Vem crescendo o interesse por estudos homossexuais no Brasil e na América latina. Como resultado disso é notável a propagação de movimentos homossexuais no Brasil. com isso a temática lésbica, que sempre teve pouco espaço no feminismo, passou a ter um destaque político importante com a inclusão de uma representação deste “segmento” de mulheres no Conselho Nacional de Direitos das Mulheres.

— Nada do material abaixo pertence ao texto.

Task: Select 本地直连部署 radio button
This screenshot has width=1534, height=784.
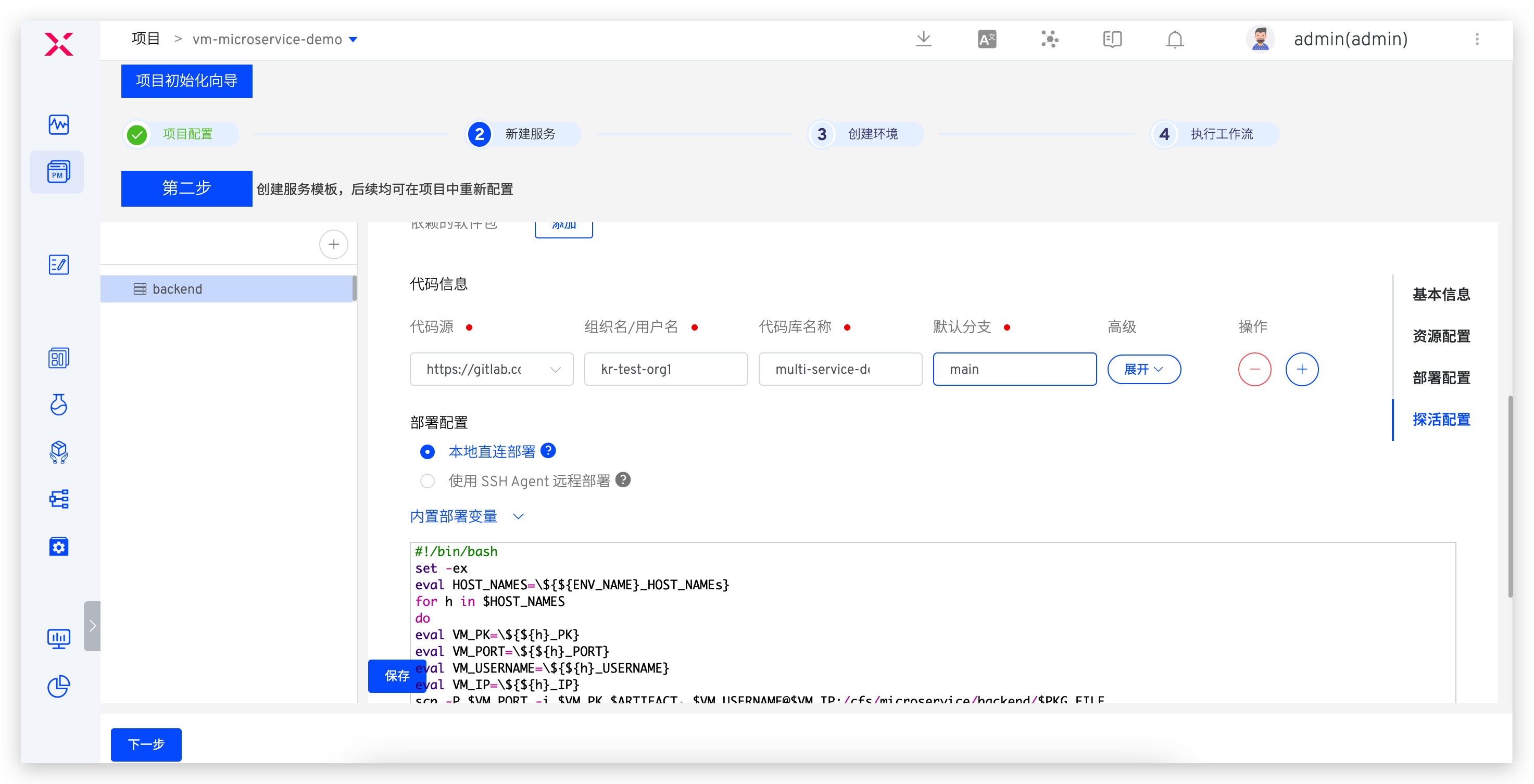Action: pos(427,452)
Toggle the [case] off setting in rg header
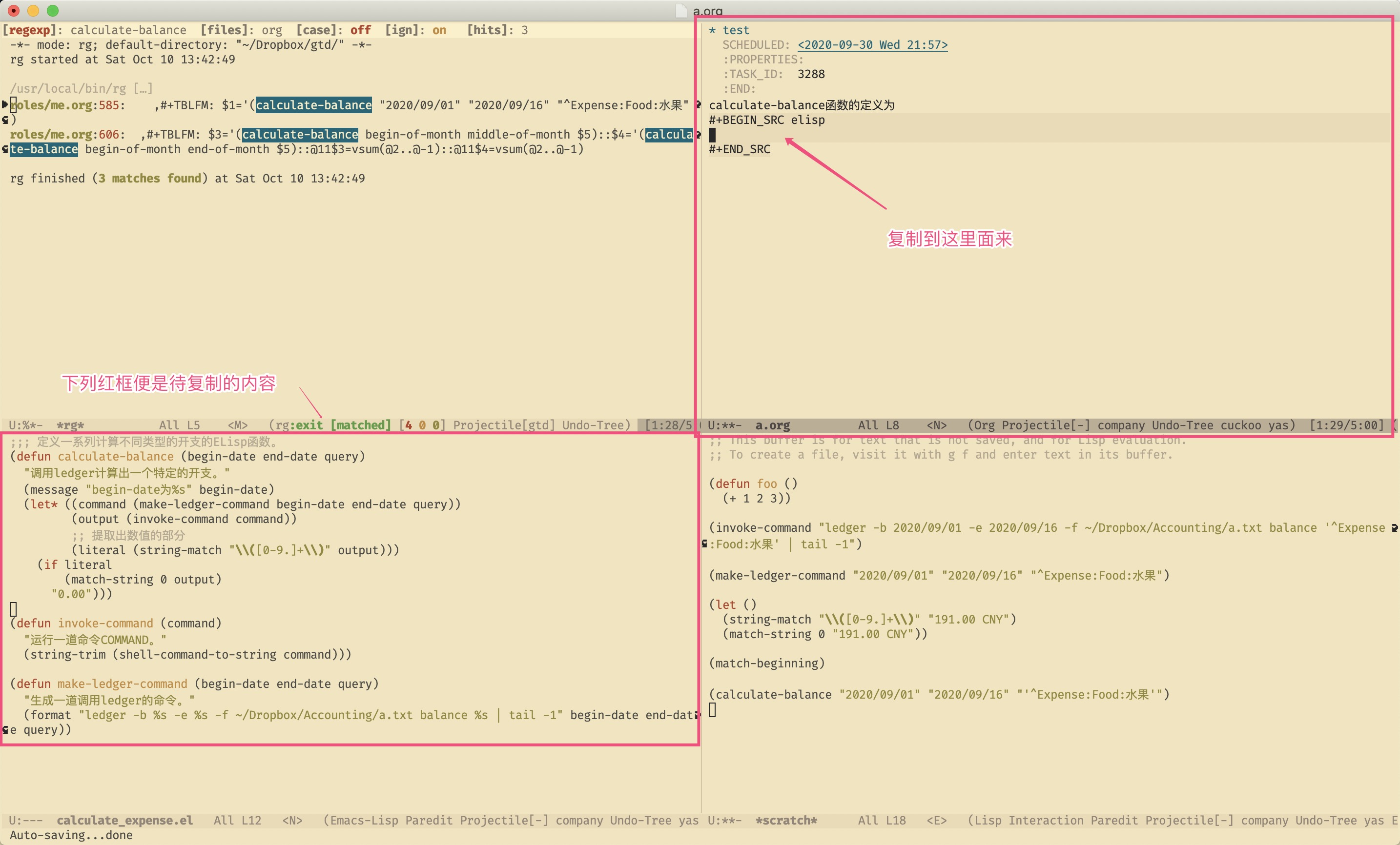The height and width of the screenshot is (845, 1400). (x=360, y=30)
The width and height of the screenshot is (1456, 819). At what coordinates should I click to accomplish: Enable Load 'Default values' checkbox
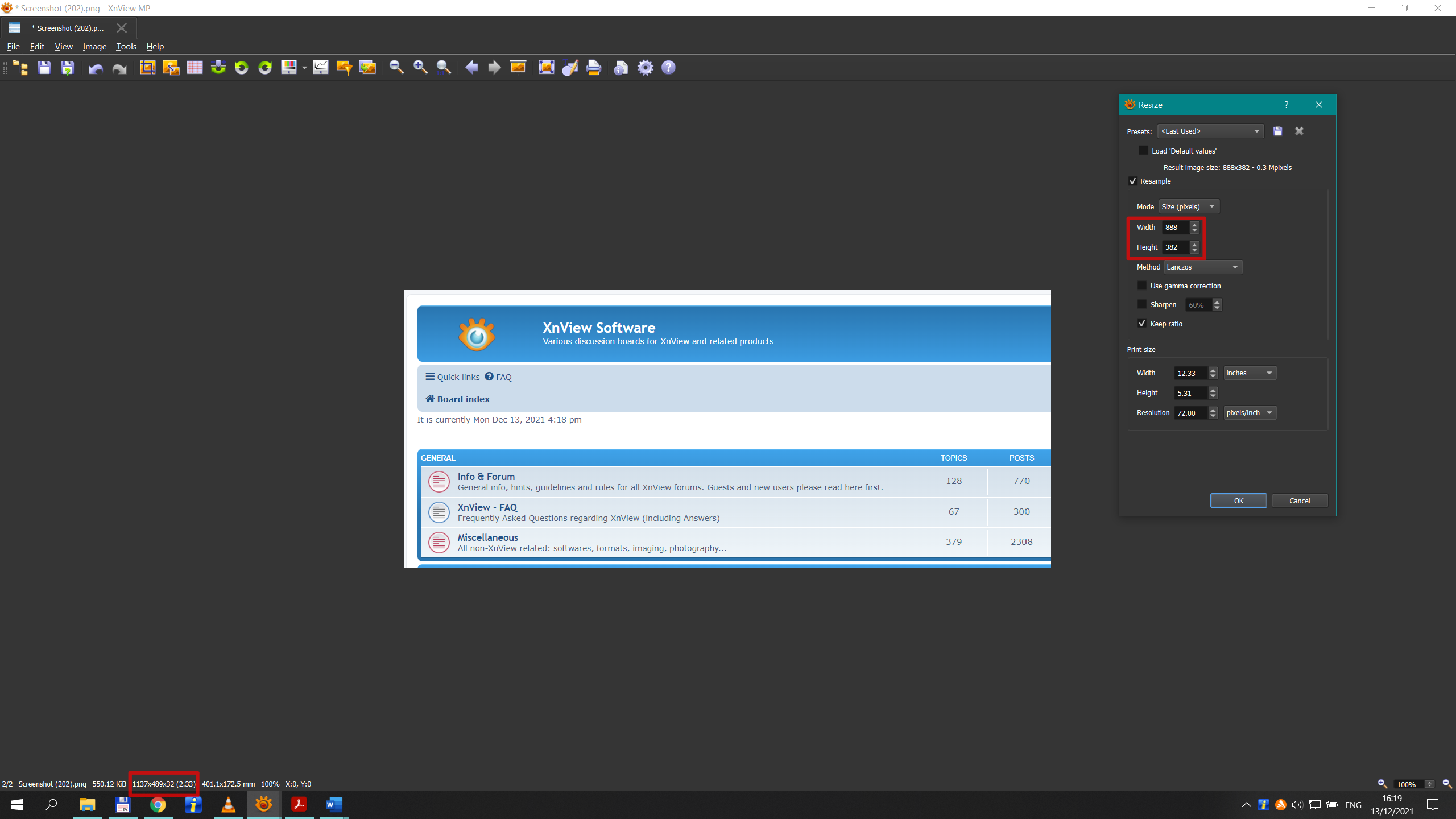(x=1143, y=151)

Muitas pesquisas sobre práticas, identidades e reconhecimentos da homossexualidade masculina foram feitas, deixando de lado a homossexualidade feminina e a luta por reconhecimento de cidadania e de seus direitos sexuais. Em 1995 no Seminário Nacional de Lésbicas – SENALE, onde se reuniram mais de 100 lésbicas de varias partes do país, se escolheu o dia 29 de agosto como o dia nacional da visibilidade lésbica com o intuito homenagear a resistência e a luta pela construção de um novo modelo de sociedade
No ano de 2006, os movimentos homossexuais perceberam esse déficit e decidiram chamar os movimentos n Brasil de LGBTT (lésbicas, gays, bi-sexuais, Travestis, Transexuais, Transgêneros) ao invés de GLBTT colocando o L de lésbicas na frente como um primeiro passo que simboliza uma mudança na postura dos movimentos.